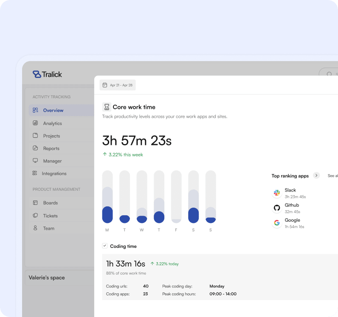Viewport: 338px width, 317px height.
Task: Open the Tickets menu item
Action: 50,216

---

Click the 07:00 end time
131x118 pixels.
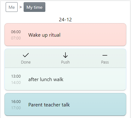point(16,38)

Written exercise | Put the data above into a JSON list of strings, one string per line, starting at the line that contains "Viewport: 338px width, 317px height." and ending at the line that contains "Action: 50,216", with both of those lines included and any blank lines skipped. Leave the pictures out of the answer.

Solution to this exercise |
[
  "Viewport: 338px width, 317px height.",
  "Task: Open the Tickets menu item",
  "Action: 50,216"
]